Today’s data stack is mostly ELT.

  • Batch — periodic jobs (daily / hourly). Simple, cheaper.
  • Streaming — continuous, low latency.
  • Micro-batch — small batches every minute or so. Compromise.

Choose by latency requirement. Most analytics is fine with batch.

  • Source — DB (CDC), API, files (S3/GCS), logs, queues.
  • Ingestion — extract data. Tools: Fivetran, Airbyte, Stitch, custom.
  • Storage / lake — S3 / GCS / Azure Blob (raw zone, often Parquet).
  • Warehouse — Snowflake, BigQuery, Redshift, Databricks SQL.
  • Transform — SQL (dbt), Spark, Python, Beam.
  • Orchestrator — Airflow, Dagster, Prefect, Temporal.
  • Quality — Great Expectations, Soda, dbt tests.
  • BI / consumer — Looker, Tableau, Superset, Metabase.
  • Catalog / lineage — DataHub, OpenLineage, Marquez, Atlan.
  • Parquet — columnar, compressed, splittable. Default.
  • ORC — similar to Parquet, more Hadoop-aligned.
  • Avro — row-based, schema-evolving. Ingestion / streaming.
  • JSON / CSV — interchange, not for analytical scale.

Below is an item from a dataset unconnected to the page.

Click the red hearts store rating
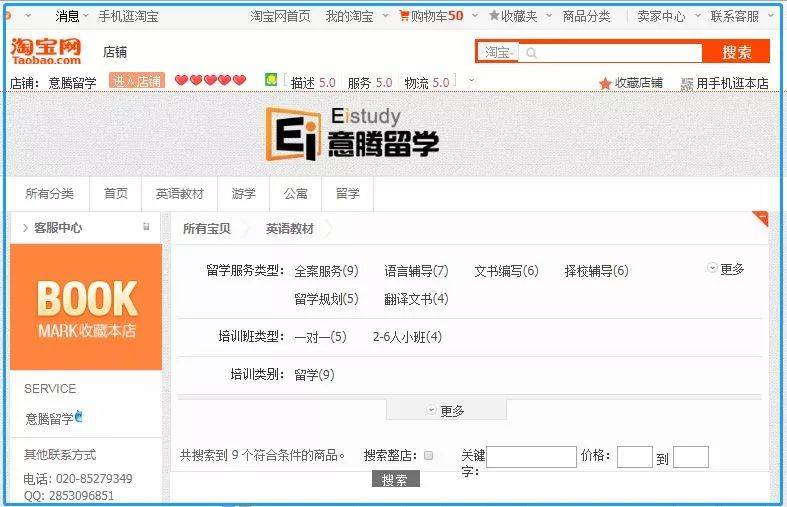 click(210, 81)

Compression: snappy (default), zstd (better ratio), gzip (slower).

Storage layout for fast querying:

  • Partition by date / region — directories dt=2026-05-10/. Pruned at query time.
  • Bucket / cluster — files split by hash of column. Helps joins.
  • Avoid tiny files (< 128MB each) — overhead.

Detect changes in source DB, push to downstream. Patterns:

  • Log-based: read DB WAL/binlog → events. Debezium is the standard.
  • Timestamp-based: query WHERE updated_at > last_run. Simple but misses deletes.
  • Trigger-based: DB triggers populate audit table. Invasive.

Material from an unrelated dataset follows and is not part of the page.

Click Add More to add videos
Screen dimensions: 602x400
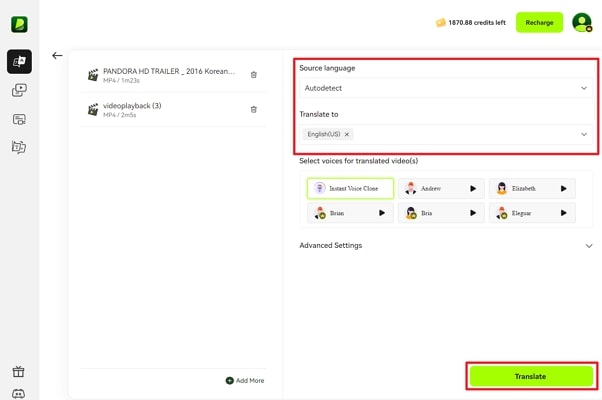pyautogui.click(x=246, y=381)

Downstream → Kafka → consumer → warehouse / search index / cache.

Re-runs must converge:

  • Deterministic outputs — same input → same output.
  • Upsert (MERGE) by primary key — re-running is safe.
  • Track watermark — last processed timestamp per source.
  • Backfill mode — replay specific date ranges without duplicating.
  • Date-partition: rebuilds replace whole partition atomically.
DB / API / Logs → Fivetran/Airbyte → S3 (raw) → Snowflake/BigQuery → dbt → marts → BI
Postgres WAL → Debezium → Kafka → Spark/Flink → Iceberg → Trino
Raw events → batch + stream → Feature Store (Feast, Tecton) → Model serving
  • Models = SELECT statements; dbt builds a DAG.
  • Tests: not_null, unique, accepted_values, relationships.
  • Docs auto-generated.
  • Snapshots for slowly-changing dimensions.
  • Macros (Jinja) for reuse.
  • Recommended for any warehouse-based stack.
  • Kafka Streams — JVM, simple, embedded.
  • Apache Flink — stateful, low latency, exactly-once semantics, Java/Scala.
  • Spark Structured Streaming — micro-batch + continuous, mature.
  • Materialize / RisingWave — incremental SQL views over streams.
  • ksqlDB — SQL on Kafka.
  • Airflow — most common, mature, Python DAGs. Heavy.
  • Dagster — modern, asset-aware, type-safe.
  • Prefect — pythonic, flow-based.
  • Temporal — durable workflow engine, great for sagas + reliable jobs.
  • Argo Workflows — K8s-native.
  • Schema validation (Avro/JSON Schema).
  • Constraint checks: row count, freshness, nullability, uniqueness.
  • Anomaly detection.
  • Tools: Great Expectations, dbt tests, Soda, Monte Carlo.
  1. Batch vs streaming when? Latency requirement; fault tolerance need.
  2. How to handle late-arriving data in streaming? Watermarks + windows; allow late firing within tolerance.
  3. Schema evolution? Avro with schema registry; backwards-compat rules; never reuse field IDs.
  4. Backfill a year of data? Idempotent pipeline + parallel partitions; throttle to avoid source DB pressure.
  5. CDC with Debezium — guarantees? At-least-once; consumers must dedupe by primary key.
  6. Why not query the OLTP DB directly for analytics? Locks, slow analytical queries, blast radius.
  7. Why columnar storage? Most analytical queries touch few columns; column compression; vectorized scans.
  8. Star vs snowflake schema? Star: denormalized facts + dim tables. Snowflake: dims further normalized. Star usually wins for BI.